● **Extrait du document**
╔══
Ils n'ont donc pas d'autre choix, pour s'échapper au service militaire prussien, que d'intégrer la Légion étrangère, fondée en 1831 et installée a Sidi-Bel-Abbès, notamment pour renforcer l'armée en Algérie, et dont ils constitueront, entre 1882 et 1885, 45 % des effectifs.
Les Français d'Algérie nés dans les territoires perdus, même s'ils sont installés en Algérie depuis le début de la colonisation, sont soumis à la même obligation d'obtention d'un certificat de réintégration dans la nationalité Française que les arrivants d'après 1870. D'où les confusions pour leurs descendants, quand la transmission orale ne s'est pas faite correctement : au vu des papiers familiaux, ils ont pu penser appartenir a la lignée de patriotes protestataires de 1871.
La place des Alsaciens-Lorrains en Algérie
L'accueil de ces arrivants, après 1870, a été un peu mieux organisé, avec des regroupements dans des zones protégées par l'armée ou dans des villages créés à cet effet. D'ou la toponymie qui fleure bon l'Alsace (Strasbourg, Robertsau, Rouffach, Belfort, Ribeauville, Obernai), ou la Lorraine (Metz). Les principaux centres crées, en 1875, seront le village de Camp-du-Marechal et Haussonvillers, à 80 et 82 km, à l'Est d'Alger.
Une forme particulière de colonisation a vu le jour, à l'initiative d'industriels mulhousiens, comme Jean Dolfuss, dont l'activité principale reposait sur le coton importé des Etats-Unis. Avec la Guerre de Sécession, les importations se ralentirent et le gouvernement français apporta son aide pour implanter la culture du coton en Algérie. Jean Dolfuss crée ainsi le village de Bou-Kalfa pour ses ouvriers. D'autres membres de cette famille joueront un rôle important dans la mise en valeur agricole des terres. On peut également signaler l'esprit d'entreprise de Francois Marc Lavie qui s'installe, dès le début de la colonisation, avec sa famille, d'abord à Bene, puis Constantine : il est l'inventeur d'un procédé qui permet de commercialiser, pour la consommation, les farines de blé dur du pays.
╚══
● **Données fournies**
╔══
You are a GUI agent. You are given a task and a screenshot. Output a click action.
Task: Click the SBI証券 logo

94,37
╚══
╔══
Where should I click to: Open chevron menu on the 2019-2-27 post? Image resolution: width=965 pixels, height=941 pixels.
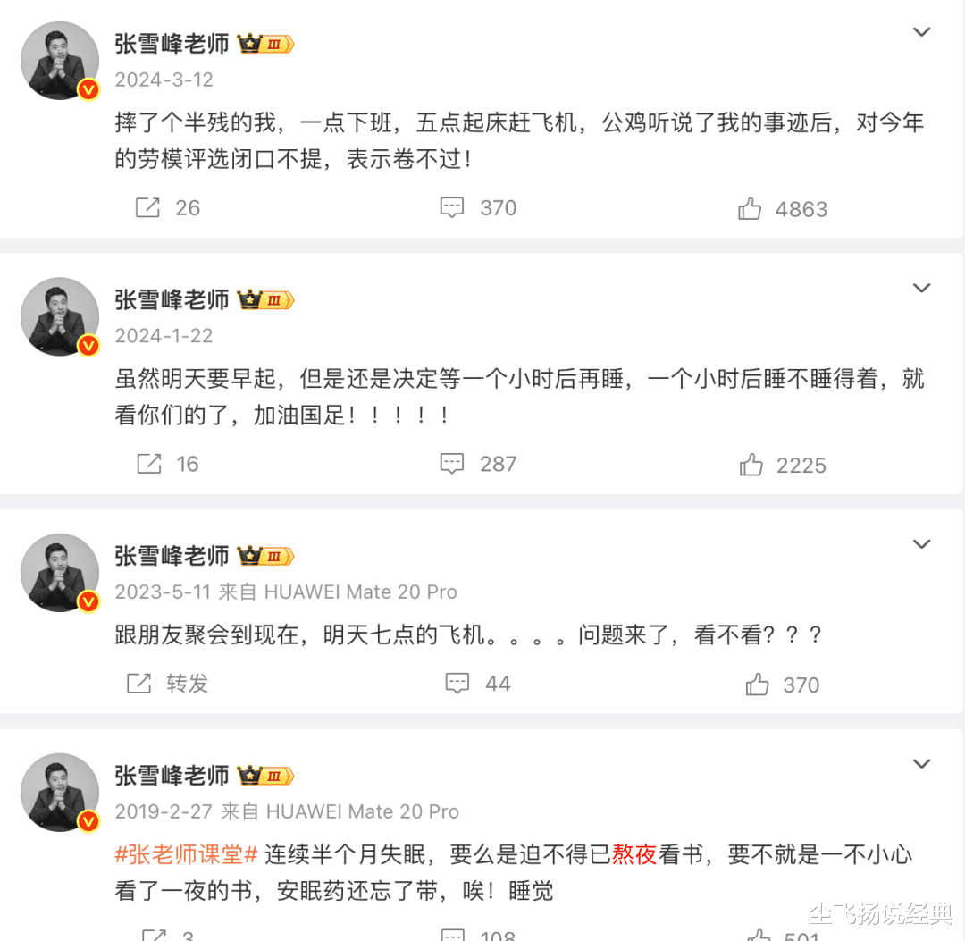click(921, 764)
╚══
● **Questions d'étude**
**a)** D'après l'extrait sur les Alsaciens-Lorrains en Algérie, quel village Jean Dolfuss a-t-il créé pour ses ouvriers ?
**b)** Rédigez la suite de l'extrait sur les Alsaciens-Lorrains en Algérie, en partant de sa dernière phrase.
Les données proviennent d'une autre source que l'extrait.

● **Réponses attendues**
**a)** Le village de Bou-Kalfa.

**b)**
Au total, on peut distinguer deux vagues d'émigration des Alsaciens-Lorrains. La première, de 1830 a 1871, représente 22 000 arrivées, soit, en 1866, 23,64 % de la population française en Algérie, estimée a 92 756 personnes (ce chiffre ne tient compte ni des indigènes, ni des juifs, ni des autres groupes d'immigrés étrangers). La seconde vague, après 1871, fait monter la totalité des ressortissants venus des provinces perdues a
30 546 individus, soit 19,62 % du total des nationaux français (155 700 individus). On remarque que l'annexion n'a augmenté que d'un tiers le nombre des Alsaciens-Lorrains déjà présents avant 1870.
Les Alsaciens et les Mosellans ne constituent pas le groupe le plus important des Européens d'Algérie, largement dépassés par le grand flux migratoire des Espagnols et des Lorrains, mais ils en ont constitué un groupe important depuis le début de la colonisation. Contrairement aux idées reçues, les arrivées furent plus nombreuses avant 1870 que par la suite.
Quoi qu'il en soit, leur épopée a renforcé le sentiment patriotique des Pieds-Noirs, toutes origines confondues, et la conviction qu'ils avaient de constituer un rempart contre les ennemis de la France.
Dommage qu'ils n'aient pas pu la défendre contre ses propres démons.